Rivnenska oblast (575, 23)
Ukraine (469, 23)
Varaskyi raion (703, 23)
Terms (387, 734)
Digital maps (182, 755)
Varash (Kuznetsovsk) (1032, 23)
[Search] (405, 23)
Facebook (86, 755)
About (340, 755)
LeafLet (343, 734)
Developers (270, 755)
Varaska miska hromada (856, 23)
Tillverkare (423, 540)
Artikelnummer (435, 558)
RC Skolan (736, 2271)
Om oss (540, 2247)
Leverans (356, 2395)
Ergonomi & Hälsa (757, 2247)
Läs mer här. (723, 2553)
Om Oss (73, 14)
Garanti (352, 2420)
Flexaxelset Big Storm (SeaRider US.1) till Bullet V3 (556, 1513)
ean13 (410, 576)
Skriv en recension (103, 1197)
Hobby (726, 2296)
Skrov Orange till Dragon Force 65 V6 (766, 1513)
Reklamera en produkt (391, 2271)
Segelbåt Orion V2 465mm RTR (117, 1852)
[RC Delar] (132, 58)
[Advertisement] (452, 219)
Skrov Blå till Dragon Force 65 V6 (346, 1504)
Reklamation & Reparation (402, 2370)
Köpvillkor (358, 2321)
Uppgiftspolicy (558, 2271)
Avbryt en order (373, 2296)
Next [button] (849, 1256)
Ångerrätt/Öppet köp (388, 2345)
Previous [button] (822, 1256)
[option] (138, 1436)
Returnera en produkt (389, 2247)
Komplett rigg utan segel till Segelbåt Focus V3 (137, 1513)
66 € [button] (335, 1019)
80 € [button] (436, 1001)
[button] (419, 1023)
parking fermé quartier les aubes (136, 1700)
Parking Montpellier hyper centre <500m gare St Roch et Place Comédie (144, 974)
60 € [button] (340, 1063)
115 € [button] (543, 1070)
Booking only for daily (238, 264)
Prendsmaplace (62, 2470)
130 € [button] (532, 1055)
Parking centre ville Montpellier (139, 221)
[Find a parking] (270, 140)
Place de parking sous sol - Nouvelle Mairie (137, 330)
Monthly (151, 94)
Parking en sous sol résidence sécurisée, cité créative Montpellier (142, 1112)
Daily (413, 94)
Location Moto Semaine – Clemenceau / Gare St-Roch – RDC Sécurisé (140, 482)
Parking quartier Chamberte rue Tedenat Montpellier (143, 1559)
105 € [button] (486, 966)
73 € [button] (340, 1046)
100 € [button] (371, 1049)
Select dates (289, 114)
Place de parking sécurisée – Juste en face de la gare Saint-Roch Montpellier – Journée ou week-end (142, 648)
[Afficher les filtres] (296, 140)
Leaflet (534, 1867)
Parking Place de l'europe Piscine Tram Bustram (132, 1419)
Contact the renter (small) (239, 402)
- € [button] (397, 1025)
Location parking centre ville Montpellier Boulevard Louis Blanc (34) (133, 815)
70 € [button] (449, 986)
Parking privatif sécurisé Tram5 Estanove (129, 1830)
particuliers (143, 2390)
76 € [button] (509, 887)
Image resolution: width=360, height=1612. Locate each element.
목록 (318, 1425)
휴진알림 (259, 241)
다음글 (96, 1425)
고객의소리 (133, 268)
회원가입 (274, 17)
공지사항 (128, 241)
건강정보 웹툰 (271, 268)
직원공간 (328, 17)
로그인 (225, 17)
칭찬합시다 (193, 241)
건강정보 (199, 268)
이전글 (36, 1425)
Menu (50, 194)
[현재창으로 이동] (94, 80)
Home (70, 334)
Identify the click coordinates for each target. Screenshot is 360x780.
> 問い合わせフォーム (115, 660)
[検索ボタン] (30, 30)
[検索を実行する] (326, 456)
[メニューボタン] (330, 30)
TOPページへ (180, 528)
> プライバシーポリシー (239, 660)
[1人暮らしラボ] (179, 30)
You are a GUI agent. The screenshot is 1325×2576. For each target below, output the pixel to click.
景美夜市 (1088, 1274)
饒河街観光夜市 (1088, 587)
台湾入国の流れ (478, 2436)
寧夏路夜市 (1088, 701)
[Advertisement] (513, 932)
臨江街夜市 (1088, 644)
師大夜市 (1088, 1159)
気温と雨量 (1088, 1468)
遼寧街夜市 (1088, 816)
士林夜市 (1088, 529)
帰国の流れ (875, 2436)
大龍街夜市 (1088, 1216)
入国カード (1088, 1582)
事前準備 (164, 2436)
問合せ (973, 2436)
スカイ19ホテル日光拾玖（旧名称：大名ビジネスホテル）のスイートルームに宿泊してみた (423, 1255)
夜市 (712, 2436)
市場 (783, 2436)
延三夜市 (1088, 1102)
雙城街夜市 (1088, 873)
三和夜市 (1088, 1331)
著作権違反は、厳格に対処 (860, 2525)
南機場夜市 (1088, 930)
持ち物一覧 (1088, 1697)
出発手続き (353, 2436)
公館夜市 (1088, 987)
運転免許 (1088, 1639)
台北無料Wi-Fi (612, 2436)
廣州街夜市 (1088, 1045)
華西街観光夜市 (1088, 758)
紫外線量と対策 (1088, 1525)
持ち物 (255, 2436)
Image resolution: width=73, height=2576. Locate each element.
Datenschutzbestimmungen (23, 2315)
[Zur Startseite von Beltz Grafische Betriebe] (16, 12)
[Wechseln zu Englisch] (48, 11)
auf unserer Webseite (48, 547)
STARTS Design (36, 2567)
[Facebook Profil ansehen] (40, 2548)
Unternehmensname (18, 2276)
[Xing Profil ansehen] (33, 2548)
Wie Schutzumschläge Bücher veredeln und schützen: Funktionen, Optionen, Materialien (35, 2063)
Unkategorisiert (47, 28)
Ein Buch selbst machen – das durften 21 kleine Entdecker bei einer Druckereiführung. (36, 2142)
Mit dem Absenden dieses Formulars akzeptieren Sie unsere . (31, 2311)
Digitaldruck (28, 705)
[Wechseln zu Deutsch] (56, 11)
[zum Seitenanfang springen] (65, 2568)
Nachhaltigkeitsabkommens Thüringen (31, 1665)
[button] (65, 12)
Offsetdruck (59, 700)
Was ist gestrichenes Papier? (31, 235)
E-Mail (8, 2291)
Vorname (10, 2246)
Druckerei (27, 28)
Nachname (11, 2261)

What to do: Restate the full data above, keeping each word intact.

Response to the task:
Rivnenska oblast (575, 23)
Ukraine (469, 23)
Varaskyi raion (703, 23)
Terms (387, 734)
Digital maps (182, 755)
Varash (Kuznetsovsk) (1032, 23)
[Search] (405, 23)
Facebook (86, 755)
About (340, 755)
LeafLet (343, 734)
Developers (270, 755)
Varaska miska hromada (856, 23)
Tillverkare (423, 540)
Artikelnummer (435, 558)
RC Skolan (736, 2271)
Om oss (540, 2247)
Leverans (356, 2395)
Ergonomi & Hälsa (757, 2247)
Läs mer här. (723, 2553)
Om Oss (73, 14)
Garanti (352, 2420)
Flexaxelset Big Storm (SeaRider US.1) till Bullet V3 (556, 1513)
ean13 (410, 576)
Skriv en recension (103, 1197)
Hobby (726, 2296)
Skrov Orange till Dragon Force 65 V6 (766, 1513)
Reklamera en produkt (391, 2271)
Segelbåt Orion V2 465mm RTR (117, 1852)
[RC Delar] (132, 58)
[Advertisement] (452, 219)
Skrov Blå till Dragon Force 65 V6 (346, 1504)
Reklamation & Reparation (402, 2370)
Köpvillkor (358, 2321)
Uppgiftspolicy (558, 2271)
Avbryt en order (373, 2296)
Next [button] (849, 1256)
Ångerrätt/Öppet köp (388, 2345)
Previous [button] (822, 1256)
[option] (138, 1436)
Returnera en produkt (389, 2247)
Komplett rigg utan segel till Segelbåt Focus V3 (137, 1513)
66 € [button] (335, 1019)
80 € [button] (436, 1001)
[button] (419, 1023)
parking fermé quartier les aubes (136, 1700)
Parking Montpellier hyper centre <500m gare St Roch et Place Comédie (144, 974)
60 € [button] (340, 1063)
115 € [button] (543, 1070)
Booking only for daily (238, 264)
Prendsmaplace (62, 2470)
130 € [button] (532, 1055)
Parking centre ville Montpellier (139, 221)
[Find a parking] (270, 140)
Place de parking sous sol - Nouvelle Mairie (137, 330)
Monthly (151, 94)
Parking en sous sol résidence sécurisée, cité créative Montpellier (142, 1112)
Daily (413, 94)
Location Moto Semaine – Clemenceau / Gare St-Roch – RDC Sécurisé (140, 482)
Parking quartier Chamberte rue Tedenat Montpellier (143, 1559)
105 € [button] (486, 966)
73 € [button] (340, 1046)
100 € [button] (371, 1049)
Select dates (289, 114)
Place de parking sécurisée – Juste en face de la gare Saint-Roch Montpellier – Journée ou week-end (142, 648)
[Afficher les filtres] (296, 140)
Leaflet (534, 1867)
Parking Place de l'europe Piscine Tram Bustram (132, 1419)
Contact the renter (small) (239, 402)
- € [button] (397, 1025)
Location parking centre ville Montpellier Boulevard Louis Blanc (34) (133, 815)
70 € [button] (449, 986)
Parking privatif sécurisé Tram5 Estanove (129, 1830)
particuliers (143, 2390)
76 € [button] (509, 887)
Image resolution: width=360, height=1612. Locate each element.
목록 (318, 1425)
휴진알림 (259, 241)
다음글 (96, 1425)
고객의소리 (133, 268)
회원가입 (274, 17)
공지사항 (128, 241)
건강정보 웹툰 (271, 268)
직원공간 (328, 17)
로그인 (225, 17)
칭찬합시다 (193, 241)
건강정보 (199, 268)
이전글 (36, 1425)
Menu (50, 194)
[현재창으로 이동] (94, 80)
Home (70, 334)
Identify the click coordinates for each target. Screenshot is 360x780.
> 問い合わせフォーム (115, 660)
[検索ボタン] (30, 30)
[検索を実行する] (326, 456)
[メニューボタン] (330, 30)
TOPページへ (180, 528)
> プライバシーポリシー (239, 660)
[1人暮らしラボ] (179, 30)
You are a GUI agent. The screenshot is 1325×2576. For each target below, output the pixel to click.
景美夜市 (1088, 1274)
饒河街観光夜市 (1088, 587)
台湾入国の流れ (478, 2436)
寧夏路夜市 (1088, 701)
[Advertisement] (513, 932)
臨江街夜市 (1088, 644)
師大夜市 (1088, 1159)
気温と雨量 (1088, 1468)
遼寧街夜市 (1088, 816)
士林夜市 (1088, 529)
帰国の流れ (875, 2436)
大龍街夜市 (1088, 1216)
入国カード (1088, 1582)
事前準備 (164, 2436)
問合せ (973, 2436)
スカイ19ホテル日光拾玖（旧名称：大名ビジネスホテル）のスイートルームに宿泊してみた (423, 1255)
夜市 (712, 2436)
市場 (783, 2436)
延三夜市 (1088, 1102)
雙城街夜市 (1088, 873)
三和夜市 (1088, 1331)
著作権違反は、厳格に対処 (860, 2525)
南機場夜市 (1088, 930)
持ち物一覧 (1088, 1697)
出発手続き (353, 2436)
公館夜市 (1088, 987)
運転免許 (1088, 1639)
台北無料Wi-Fi (612, 2436)
廣州街夜市 (1088, 1045)
華西街観光夜市 (1088, 758)
紫外線量と対策 (1088, 1525)
持ち物 (255, 2436)
Image resolution: width=73, height=2576. Locate each element.
Datenschutzbestimmungen (23, 2315)
[Zur Startseite von Beltz Grafische Betriebe] (16, 12)
[Wechseln zu Englisch] (48, 11)
auf unserer Webseite (48, 547)
STARTS Design (36, 2567)
[Facebook Profil ansehen] (40, 2548)
Unternehmensname (18, 2276)
[Xing Profil ansehen] (33, 2548)
Wie Schutzumschläge Bücher veredeln und schützen: Funktionen, Optionen, Materialien (35, 2063)
Unkategorisiert (47, 28)
Ein Buch selbst machen – das durften 21 kleine Entdecker bei einer Druckereiführung. (36, 2142)
Mit dem Absenden dieses Formulars akzeptieren Sie unsere . (31, 2311)
Digitaldruck (28, 705)
[Wechseln zu Deutsch] (56, 11)
[zum Seitenanfang springen] (65, 2568)
Nachhaltigkeitsabkommens Thüringen (31, 1665)
[button] (65, 12)
Offsetdruck (59, 700)
Was ist gestrichenes Papier? (31, 235)
E-Mail (8, 2291)
Vorname (10, 2246)
Druckerei (27, 28)
Nachname (11, 2261)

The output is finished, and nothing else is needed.